Pharmacognosie inverse : des molécules naturelles aux plantes via Selnergy, un outil original de criblage biologique virtuel
Auteur / Autrice : | Quoc Tuan Do |
Direction : | Philippe Bernard, Luc Morin-Allory |
Type : | Thèse de doctorat |
Discipline(s) : | Chimie informatique et théorique |
Date : | Soutenance en 2007 |
Etablissement(s) : | Orléans |
Mots clés
Mots clés contrôlés
Résumé
La pharmacognosie inverse est un complément à la pharmacognosie. Contrairement à cette dernière, elle part des molécules qui sont évaluées sur des modèles in vitro et/ou in silico pour aboutir aux sources naturelles qui les contiennent. Ce processus est rendu possible grâce à l’accumulation des connaissances en biologie, en phytochimie, en botanique, en ethnopharmacologie et en informatique. En effet, avec les bases de données hétérogènes, nous pouvons gérer de manière rationnelle cette masse d’information. A cet effet, nous avons construit la base de données ethnopharmacologique étendue (BEE).
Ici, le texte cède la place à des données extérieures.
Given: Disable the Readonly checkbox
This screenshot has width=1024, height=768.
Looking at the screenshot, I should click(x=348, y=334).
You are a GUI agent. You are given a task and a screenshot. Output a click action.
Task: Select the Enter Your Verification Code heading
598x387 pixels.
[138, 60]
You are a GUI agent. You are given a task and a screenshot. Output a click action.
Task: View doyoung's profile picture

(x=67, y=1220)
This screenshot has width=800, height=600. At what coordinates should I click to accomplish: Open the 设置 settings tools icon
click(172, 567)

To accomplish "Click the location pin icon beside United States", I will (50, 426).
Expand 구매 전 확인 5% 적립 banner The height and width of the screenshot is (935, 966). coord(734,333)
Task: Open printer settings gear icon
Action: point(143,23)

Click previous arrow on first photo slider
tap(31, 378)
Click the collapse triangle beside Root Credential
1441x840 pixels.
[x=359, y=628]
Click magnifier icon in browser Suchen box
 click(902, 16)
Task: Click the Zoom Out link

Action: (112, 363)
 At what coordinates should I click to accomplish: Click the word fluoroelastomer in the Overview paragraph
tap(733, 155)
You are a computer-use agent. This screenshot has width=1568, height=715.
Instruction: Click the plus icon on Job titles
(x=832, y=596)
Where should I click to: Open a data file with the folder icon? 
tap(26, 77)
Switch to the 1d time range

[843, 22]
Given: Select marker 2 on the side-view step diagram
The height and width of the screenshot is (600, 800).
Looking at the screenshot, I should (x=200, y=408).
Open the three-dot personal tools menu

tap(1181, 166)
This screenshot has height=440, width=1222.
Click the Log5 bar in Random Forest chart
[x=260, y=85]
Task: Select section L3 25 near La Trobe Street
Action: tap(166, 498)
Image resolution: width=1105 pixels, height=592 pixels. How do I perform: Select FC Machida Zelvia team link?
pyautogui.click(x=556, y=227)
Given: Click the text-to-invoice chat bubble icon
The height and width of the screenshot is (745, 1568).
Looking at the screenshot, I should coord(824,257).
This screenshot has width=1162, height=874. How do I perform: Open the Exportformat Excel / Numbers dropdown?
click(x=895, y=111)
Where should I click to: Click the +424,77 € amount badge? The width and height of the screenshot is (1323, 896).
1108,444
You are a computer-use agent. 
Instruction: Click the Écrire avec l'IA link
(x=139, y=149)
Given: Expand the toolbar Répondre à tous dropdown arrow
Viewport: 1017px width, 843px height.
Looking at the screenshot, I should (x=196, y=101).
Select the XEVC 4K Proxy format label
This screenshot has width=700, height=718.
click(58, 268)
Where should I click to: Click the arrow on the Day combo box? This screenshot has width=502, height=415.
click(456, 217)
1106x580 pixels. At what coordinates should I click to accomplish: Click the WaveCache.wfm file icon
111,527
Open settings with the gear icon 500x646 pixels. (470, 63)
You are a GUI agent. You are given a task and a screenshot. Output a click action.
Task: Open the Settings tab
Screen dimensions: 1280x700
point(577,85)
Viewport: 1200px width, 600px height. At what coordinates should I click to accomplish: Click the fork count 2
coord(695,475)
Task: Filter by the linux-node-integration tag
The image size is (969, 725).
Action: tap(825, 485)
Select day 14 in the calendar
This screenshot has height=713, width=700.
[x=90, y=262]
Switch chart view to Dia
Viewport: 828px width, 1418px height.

Elle rassemble les données structurales sur les molécules naturelles, les organismes vivants les contenant, les propriétés biologiques des molécules et les organismes et les utilisations traditionnelles de ces sources naturelles. Nous avons également validé et intégré à la BEE un outil de criblage inverse, Selnergy permettant de calculer un profil biologique. Cet outil comporte un logiciel de docking et une ciblothèque annotée de protéines d’intérêt thérapeutique. Nous avons appliqué la BEE+Selnergy à deux molécules : la ε-viniférine et la méranzine. Nous avons pu identifier les protéines qui pouvaient interagir avec elle, grâce à Selnergy et trouver les applications possibles à ces molécules. Des tests in vitro ont validé ces prédictions. A l’aide de la BEE, les sources contenant ces composés ont été identifiées. Nous avons donc réussi à positionner les molécules et leurs sources dans des applications qui n’étaient pas connues auparavant pour ces produits.